Откуда у него костюм моего размера?
Новый и добротный, явно не из дешевых.
Надеваю рубашку, непослушными пальцами застегиваю пуговицы. Неловко подпрыгивая поочередно на каждой ноге, надеваю брюки. Накидываю на плечи пиджак. Он сидит на мне как влитой, а вот брюки будут длинноваты, даже если подвернуть их несколько раз.
— Покажи, — велит Паша.
Я оборачиваюсь, оправляя полы пиджака, и шмыгаю носом. Под его пристальным взглядом мне становится неуютно, и я скукоживаюсь в тщетной попытке уменьшиться до размеров спичечной головки или вовсе исчезнуть.
— Что ты стоишь как знак вопроса, выпрямись, — слегка сердится Паша.
Я немедленно расправляю плечи и вздергиваю подбородок. Соколова лучше не выводить из себя, особенно, когда он в благодушном настроении и не намерен тебя бить.
— Так уже лучше, — Паша задумчиво чешет подбородок с намечающейся на нем щетиной. — А вот брюки подшить надо. Попрошу мать на днях.
— Паш, — зову негромко. — А это зачем?
— На весенний бал, — отзывается Соколов буднично.
— Так я же на него не иду, — напоминаю смущенно и тереблю пальцами пуговицу на пиджаке. — У меня нет пары.
— Глупости, — фыркает Паша. — Возьмешь с собой Людмилу.
Я смотрю в его серые непроницаемые глаза и силюсь понять, что у этого человека на уме. Он ведет на бал свою девушку, но при этом покупает костюм для парня, которого всю жизнь ненавидел, и практически приказывает явиться на мероприятие.
— Или ты хочешь… — тянет Паша с легкой полуулыбкой, снимает со створки шкафа шелковую ленту галстука и подходит ко мне, — …чтобы я взял тебя под руку и привел туда сам?
Закрываю глаза, чувствуя, как он приподнимает мои волосы с плеч, как отправляет шею в петлю галстука и ловко его завязывает. Не слишком туго, но так, что я ощущаю ткань ворота, льнущую к шее.
Слышу Пашино сиплое дыхание, которое касается моего лба, потом — едва ощутимый смешок в макушку. Он обнимает меня, позволяя уткнуться носом ему в грудь и услышать гулкое сердцебиение.
— Тебе идет серый, — шепчет Паша, заставляя меня ловить каждый звук и им болеть — так обостряется слух, так обостряются все чувства от его близости. — Подчеркивает яркость глаз.
Я обнимаю его в ответ, прижимаюсь к нему трепетно, боясь единым неосторожным звуком разрушить момент.

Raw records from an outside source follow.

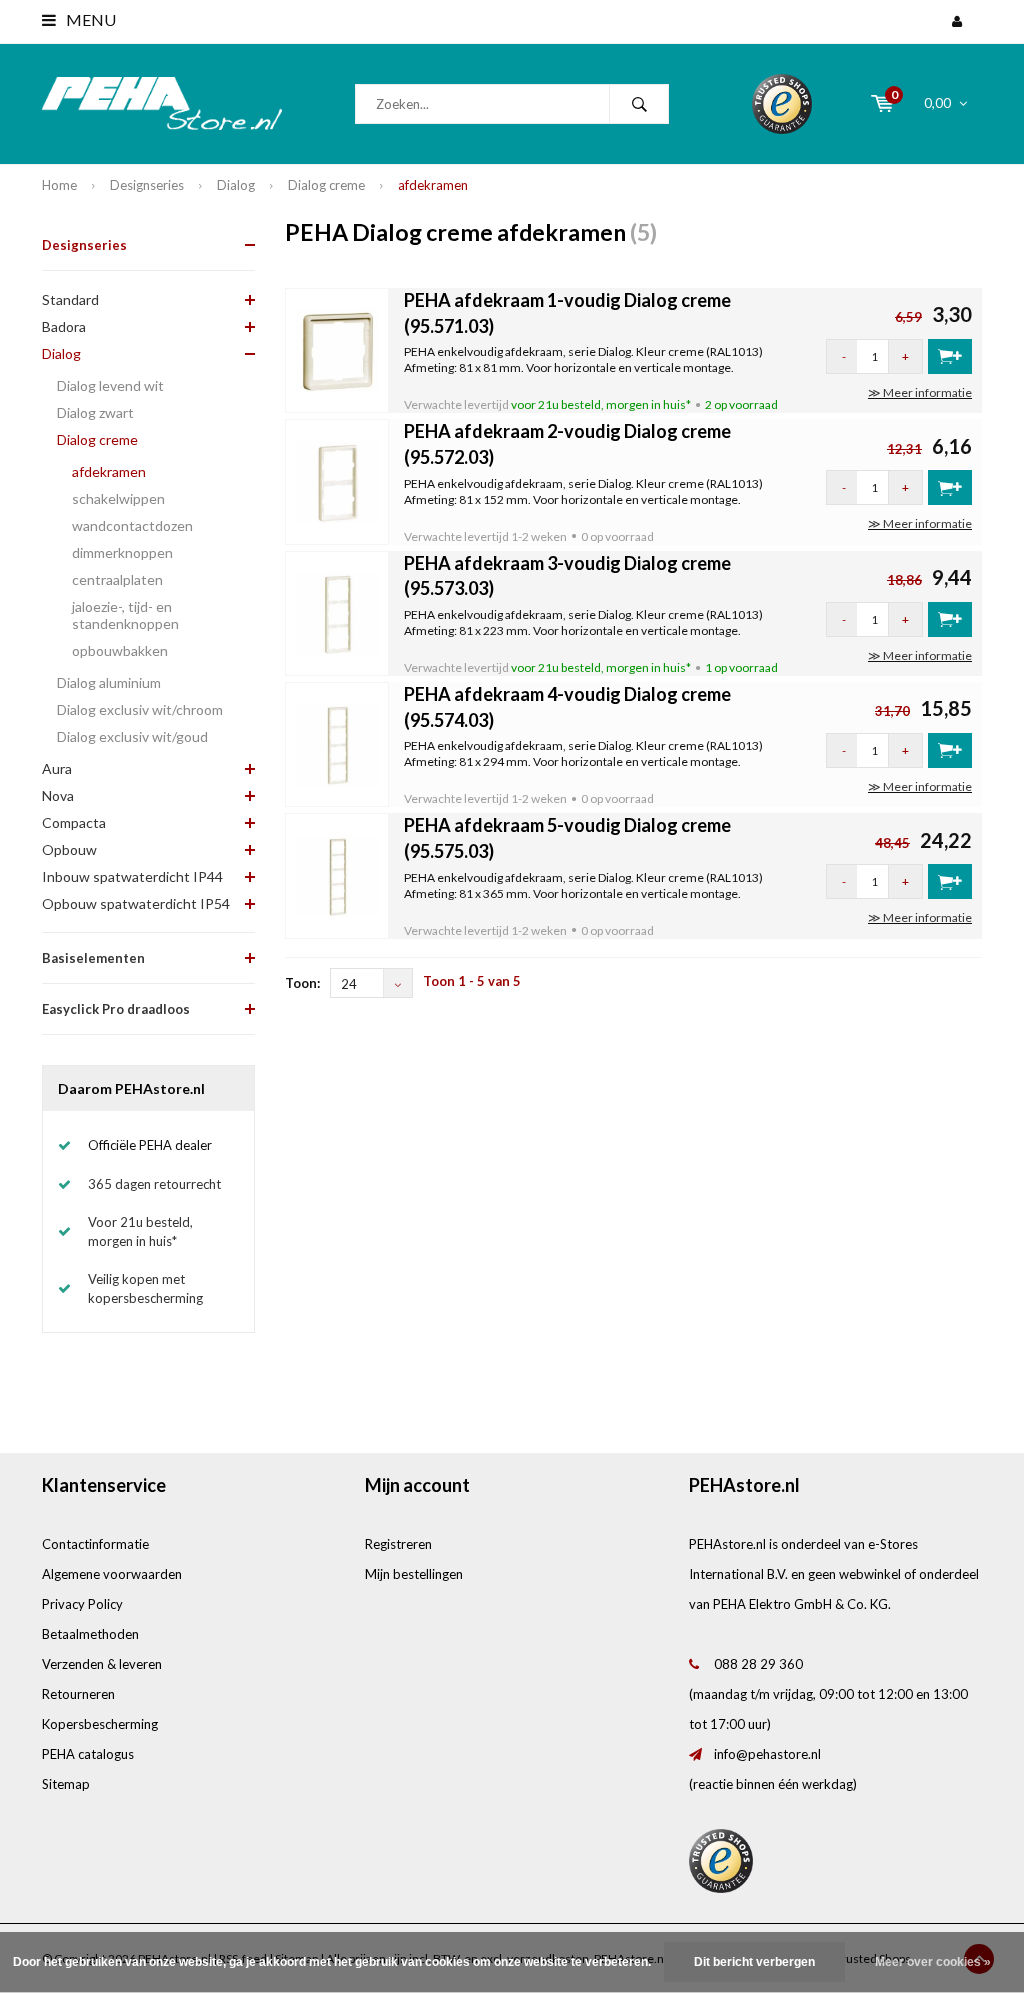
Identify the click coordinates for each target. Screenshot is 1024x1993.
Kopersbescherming (100, 1724)
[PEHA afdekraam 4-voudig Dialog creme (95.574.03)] (337, 743)
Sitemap (66, 1784)
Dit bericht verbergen (754, 1962)
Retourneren (78, 1694)
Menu (89, 19)
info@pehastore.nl (767, 1754)
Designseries (147, 185)
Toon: (302, 983)
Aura (57, 768)
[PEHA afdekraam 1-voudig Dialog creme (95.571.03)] (337, 349)
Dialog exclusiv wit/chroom (140, 709)
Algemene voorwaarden (112, 1574)
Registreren (398, 1544)
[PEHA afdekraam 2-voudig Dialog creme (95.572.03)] (337, 480)
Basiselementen (93, 958)
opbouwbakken (120, 650)
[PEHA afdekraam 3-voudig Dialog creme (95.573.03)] (337, 612)
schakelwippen (118, 498)
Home (59, 185)
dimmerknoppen (122, 552)
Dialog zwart (95, 412)
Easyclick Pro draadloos (116, 1009)
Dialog (236, 185)
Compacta (74, 822)
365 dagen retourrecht (154, 1184)
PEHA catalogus (88, 1754)
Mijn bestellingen (414, 1574)
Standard (70, 299)
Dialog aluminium (109, 682)
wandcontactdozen (132, 525)
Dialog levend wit (110, 385)
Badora (64, 326)
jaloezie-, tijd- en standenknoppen (125, 615)
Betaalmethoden (90, 1634)
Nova (58, 795)
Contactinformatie (95, 1544)
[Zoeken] (639, 104)
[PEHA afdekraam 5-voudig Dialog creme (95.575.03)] (337, 874)
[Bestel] (950, 356)
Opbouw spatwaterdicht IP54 (136, 903)
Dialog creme (326, 185)
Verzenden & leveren (102, 1664)
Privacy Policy (82, 1604)
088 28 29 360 (758, 1664)
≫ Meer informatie (920, 392)
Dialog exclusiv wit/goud (132, 736)
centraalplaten (117, 579)
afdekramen (433, 185)
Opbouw (69, 849)
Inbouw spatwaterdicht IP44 (132, 876)
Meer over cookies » (933, 1962)
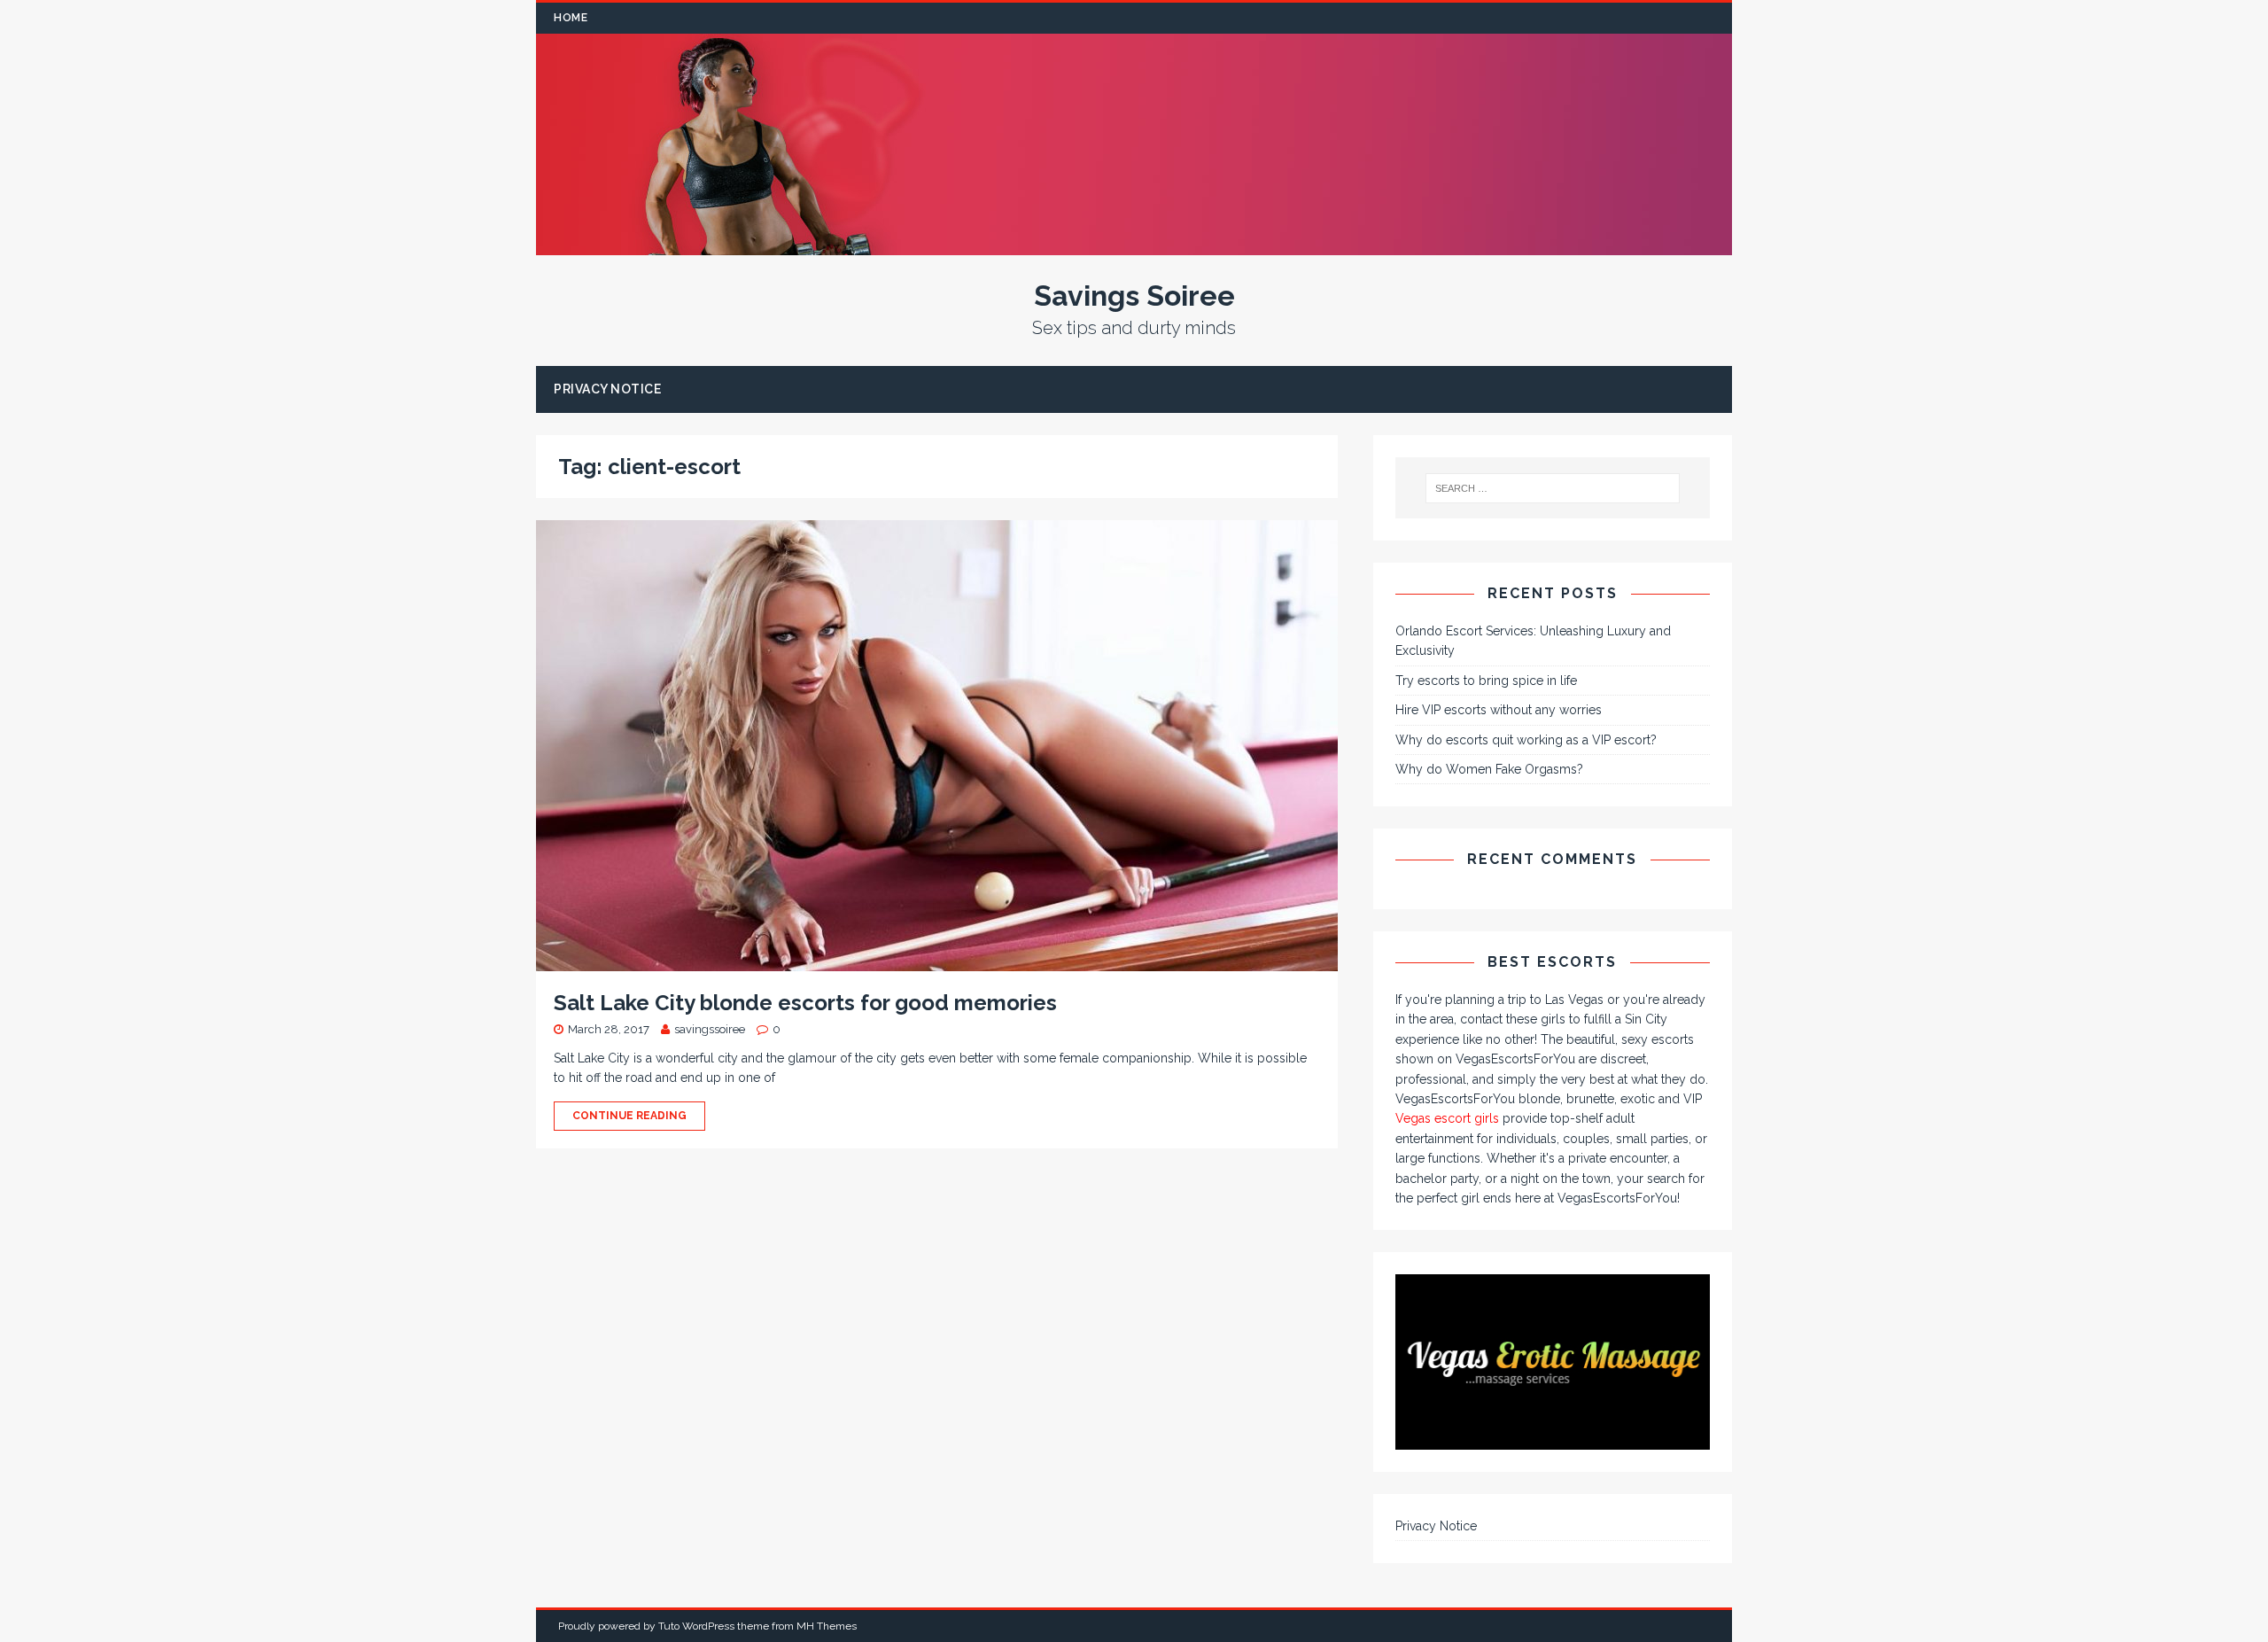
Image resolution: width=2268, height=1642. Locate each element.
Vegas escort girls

Пока я не говорю с ним о том, что между нами происходит.
Пока я не называю вслух имя этого чувства.
Пока я храню эту тайну о Паше от него самого, он будет счастлив в незнании.
— Рысик… — зовет Паша, зарываясь носом в мои волосы. — Давай, ты придешь на ночь ко мне?
Сердце подпрыгивает в груди.
Я отстраняюсь, чтобы заглянуть в его лицо, увидеть взволнованное ожидание, отметившееся в глазах, складке между бровей и закушенной губе. И радостно улыбаюсь, прежде чем сказать:
— Конечно, Паш. Я приду.
— Обещаешь? — спрашивает он серьезно.
— Обещаю.
========== 5 ==========
В девять вечера, когда мама уходит к соседке на чай, и я собираюсь по-тихому улизнуть из дома, все мои планы терпят крах.
Три раза надсадно воет звонок, и я дергаюсь к двери, решив, что за мной зашел Паша. Но на пороге стоит Мила. С грязными спутанными волосами, отливающими в скудном освежении подъезда в ржавчину, потекшим макияжем и стойким запахом перегара. Джинсы и футболка промокли из-за дождя, в руках, испачканных в грязи и ободранных в кровь, — скейт.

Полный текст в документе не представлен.